After yesterday's Windows 10 event, you can see how radically things have changed. They are getting early product in front of more people and iterating quickly. They flat out said that they see Windows as a service in the future, continually improving it. Given my experience with the guy in my reporting line, you can understand why I'm really impressed by this brave new world. Heck, as a customer of Azure, I see how that division has been embracing this approach for years. There are improvements almost weekly!

Of course, the most public and visible change is that there's a new CEO, and he's so not Steve Ballmer. People give Ballmer a lot of shit, but his passion and knowledge of the existing business was for real. He just wasn't much of a visionary, and not quite brave enough to allow his people to run with things. I met Satya once at a meeting, when he was running the server and tools business, and he's intensely technical while understanding there's a business to run. He impressed the crap out of me, and when there were rumors that he might get the gig, I was thrilled.

I can't possibly know what his leadership style is, and how it influences the company as a whole, but I suspect it's positive. There were some piles of awesome spread out throughout the company, waiting to break out. Azure was starting to gather momentum, Xbox people were surprisingly forward about iterative and fast development (especially the online and Xbox Live folks), some of the phone people were bright, and MSR folks were looking for every opportunity for product groups to pick up their stuff. The announcements and previews yesterday showed me the good stuff is breaking out.

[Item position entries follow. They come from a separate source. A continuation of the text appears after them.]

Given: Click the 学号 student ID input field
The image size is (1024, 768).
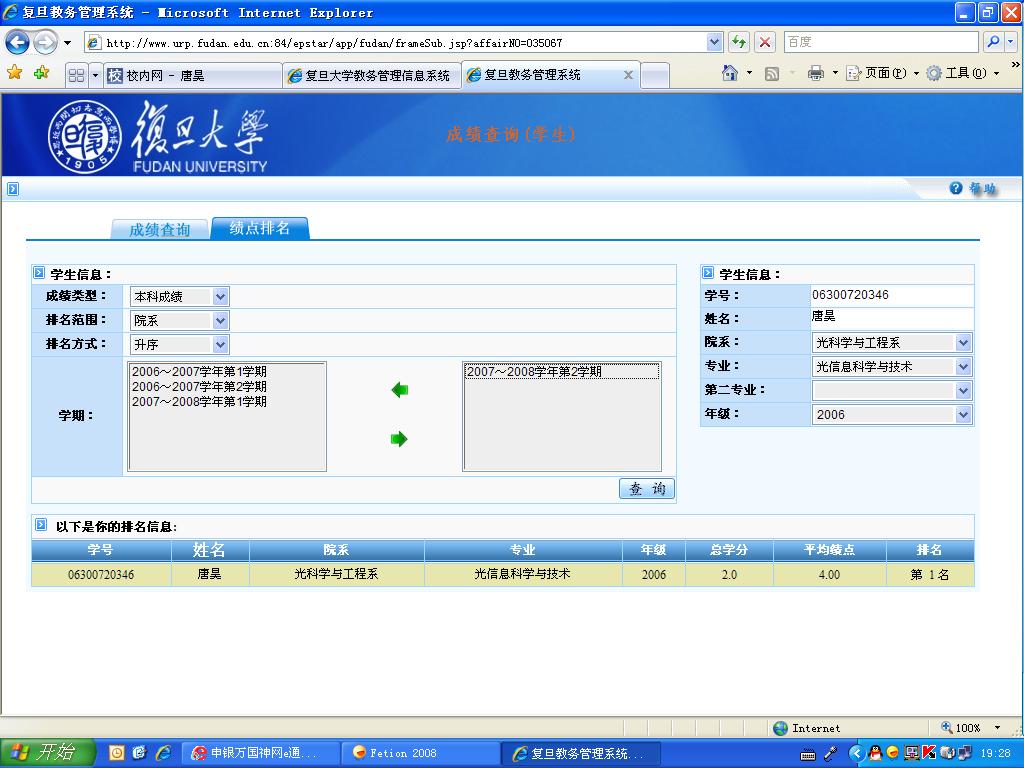Looking at the screenshot, I should (891, 296).
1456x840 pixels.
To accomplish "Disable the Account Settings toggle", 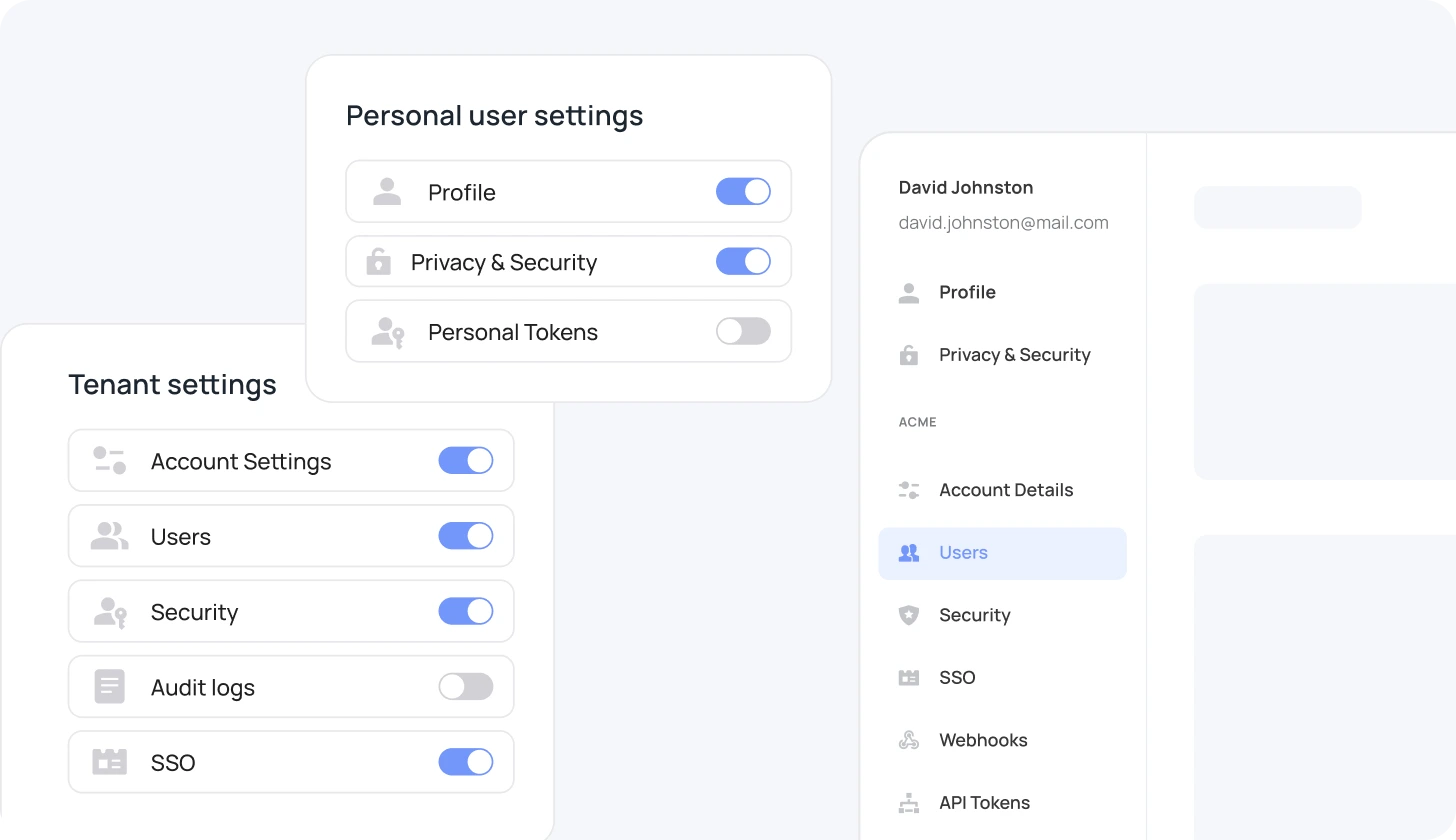I will click(466, 460).
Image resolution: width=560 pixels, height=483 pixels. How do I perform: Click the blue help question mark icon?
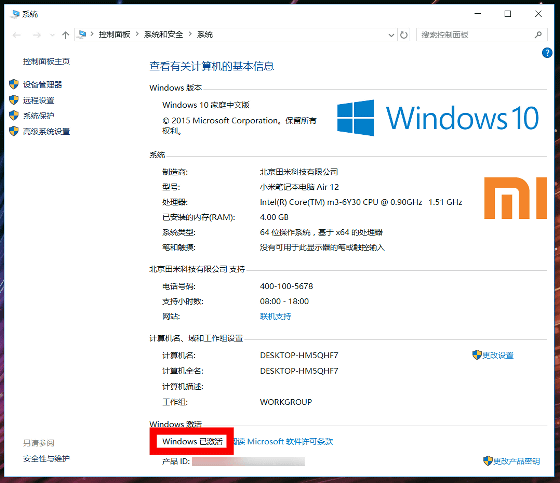pyautogui.click(x=547, y=53)
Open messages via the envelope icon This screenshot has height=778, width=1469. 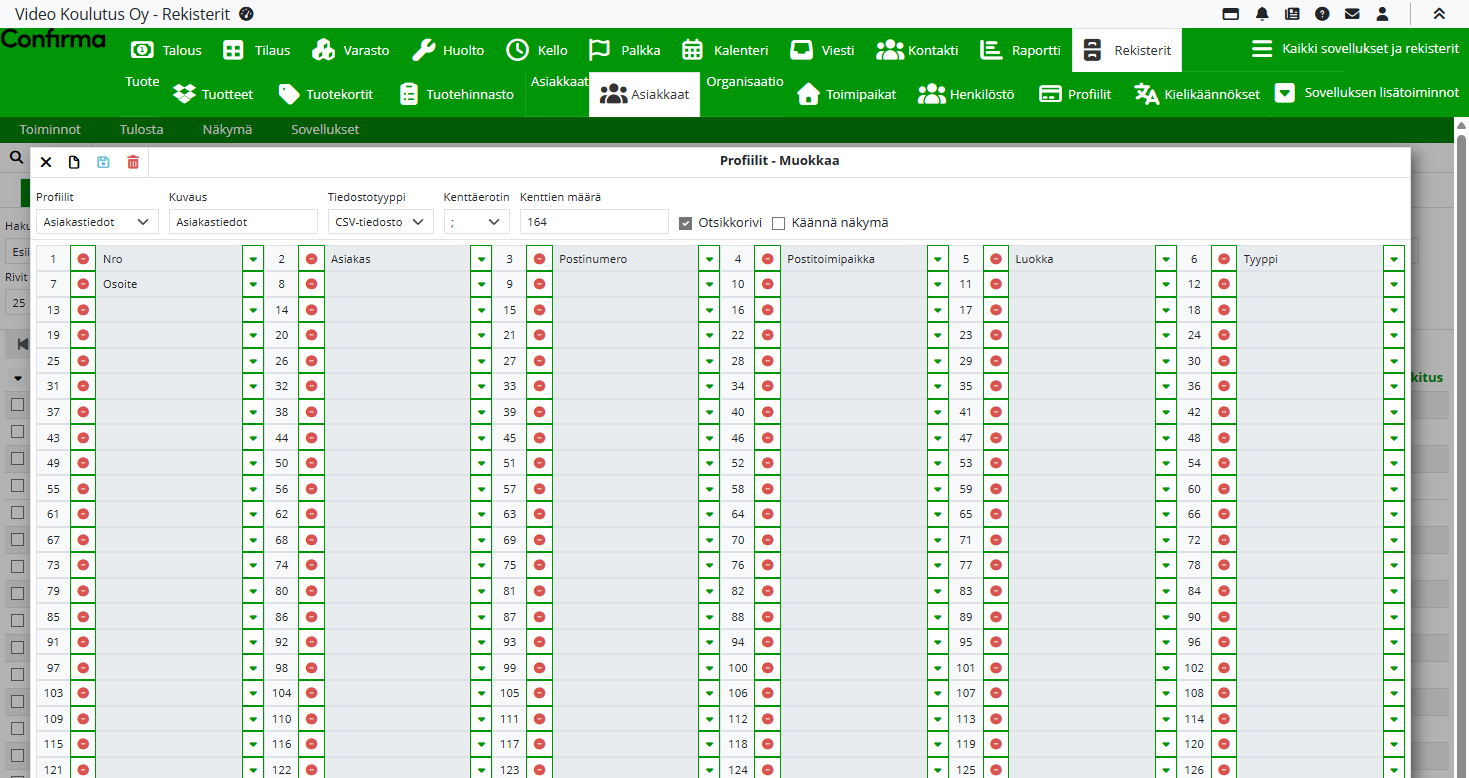1352,14
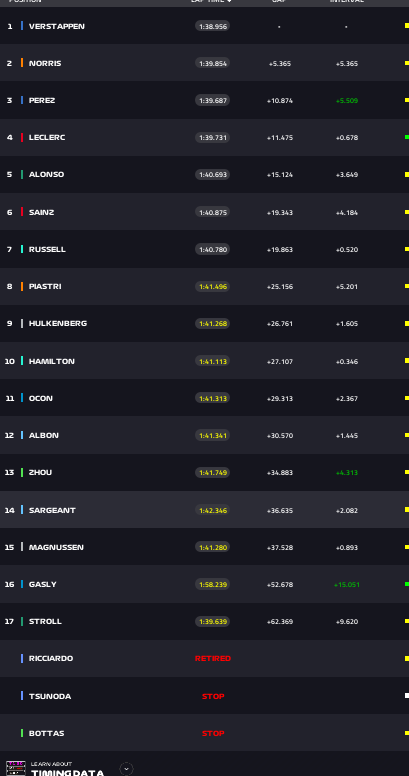The height and width of the screenshot is (776, 409).
Task: Click Norris's orange team color bar
Action: 22,63
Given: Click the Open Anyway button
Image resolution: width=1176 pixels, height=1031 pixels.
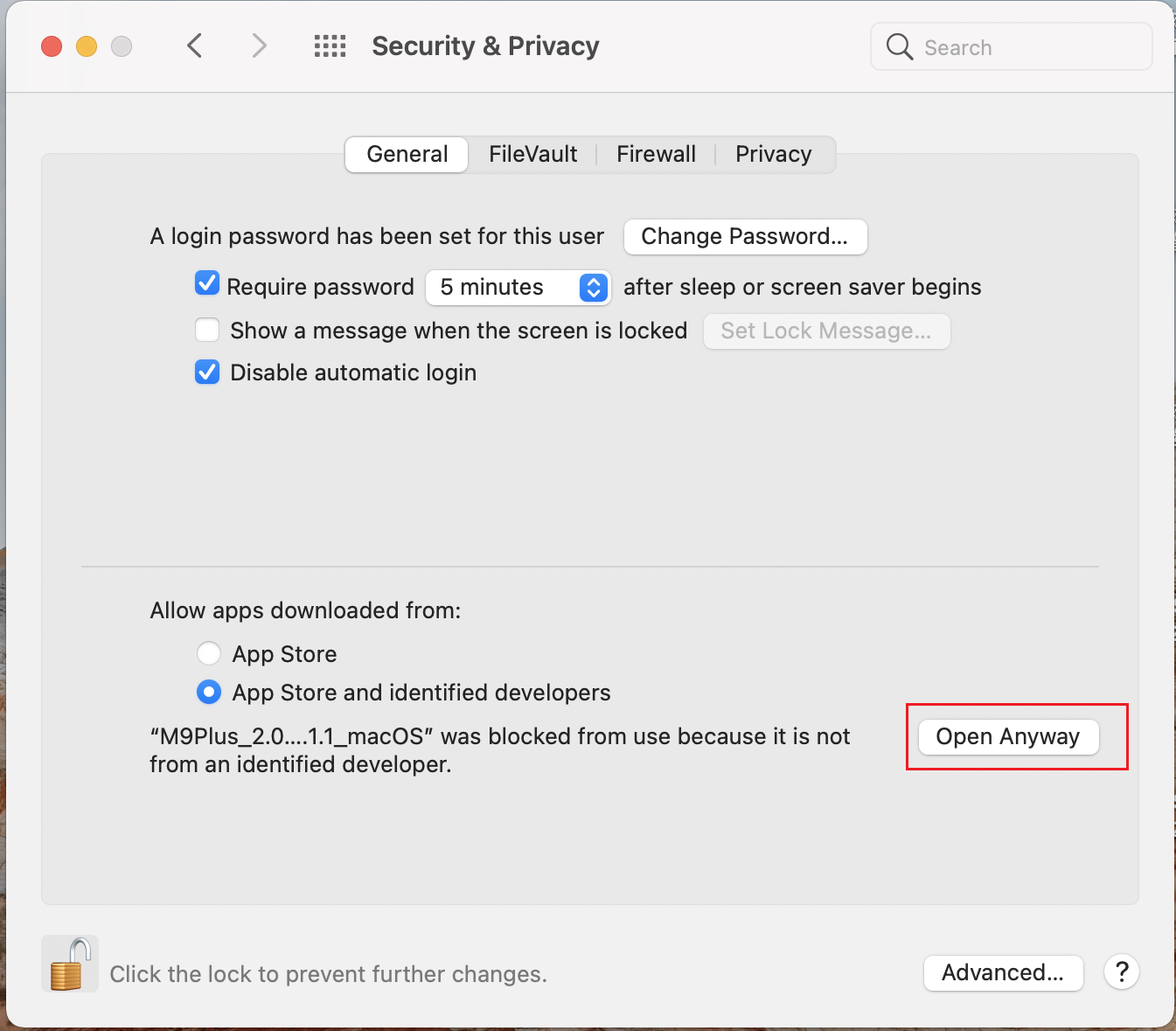Looking at the screenshot, I should pos(1008,736).
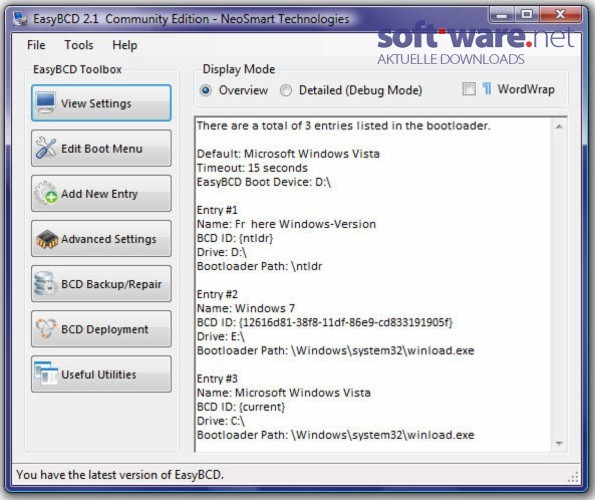This screenshot has height=500, width=595.
Task: Click the Advanced Settings button label
Action: (x=109, y=239)
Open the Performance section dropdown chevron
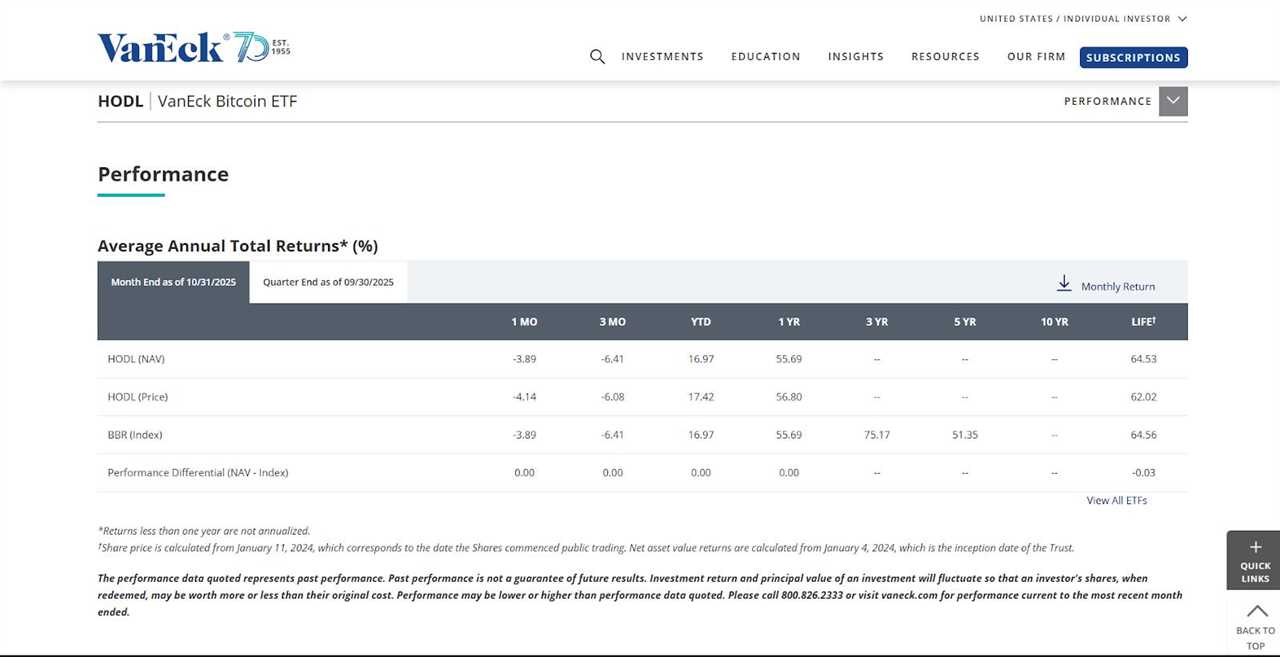This screenshot has height=657, width=1280. [1173, 100]
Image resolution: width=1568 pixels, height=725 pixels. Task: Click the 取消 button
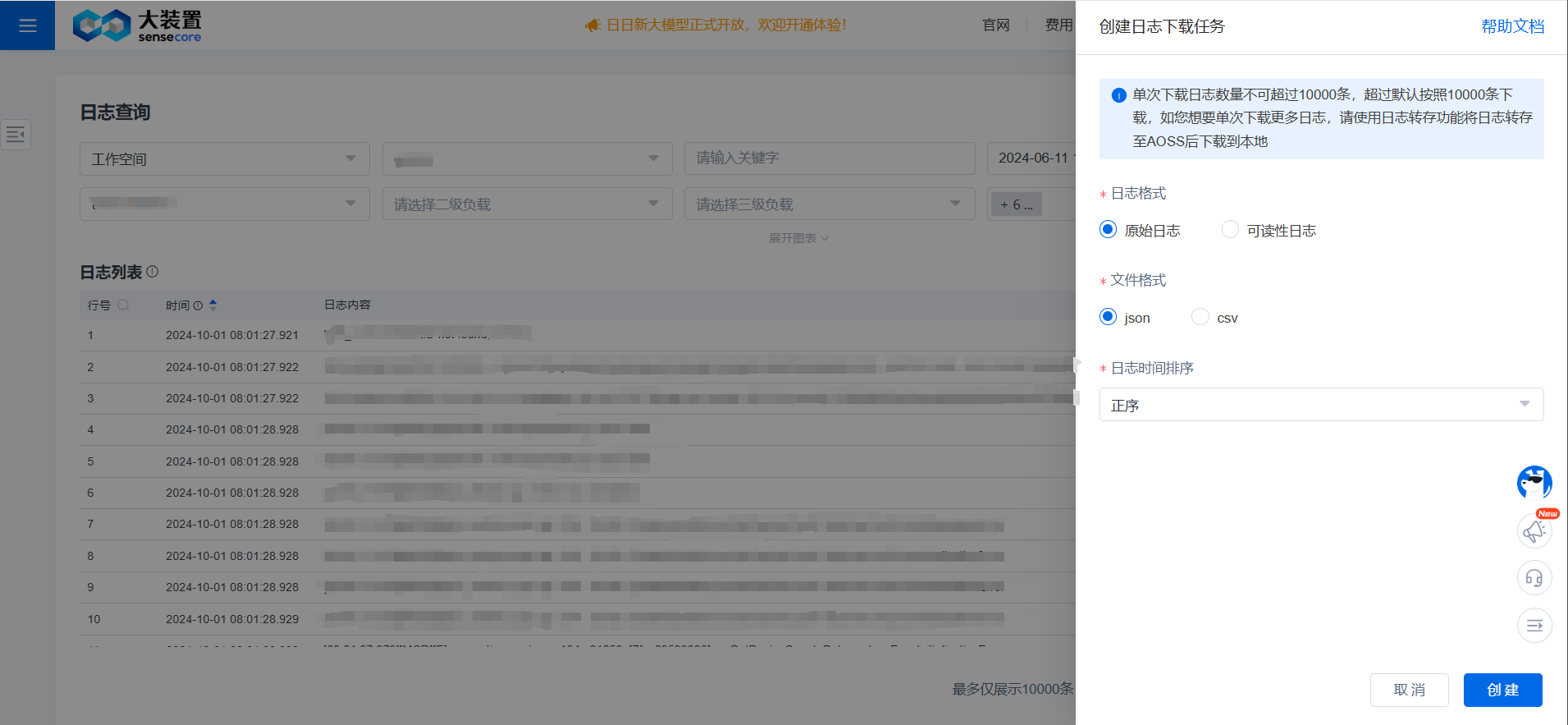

People are really impressed with the HoloLens thing, and rightfully so. I can't believe they kept it secret for that long. Augmented reality is what we see in all of the science fiction movies, and there it was, if a little clunky in its current form. (Hey, we all want the Star Trek Holodeck to be real.)

I used to think that the operating system doesn't matter, but the company seems hell bent on figuring out this unified world of traditional PC's and touch screens. After plenty of mis-steps, I think they're making it happen.

Microsoft was a company that had lost its way, but that seems to be changing. I'm a fan, and my biggest frustration is that nothing they talk about ever comes out fast enough. I want a new amazing phone today. I want the next generation dev frameworks (open source!) to be ready today. I want Halo 5 today.

I'm not really trying to draw any conclusion, other than state that I knew the potential was there. I think the company can be cool for the first time ever, not because of marketing (though they really kind of suck at that in the consumer space), but because the products are really that good. From a competitive standpoint, they have an opportunity, especially with all of these services getting involved. They do services really well.

For the record, my device world is still pretty split. Our laptops are Macs, and it's hard to get away from those with their pretty screens and insane battery life. (I run Windows in a VM for software development.) Our phones are still Windows, even though there's no hot new hardware. I scored a cheap 8" Dell tablet more than a year ago that I still prefer for web content consumption. For services, we're Amazon people, as that's where our music is, and there are no shortage of video apps that run on a Fire TV.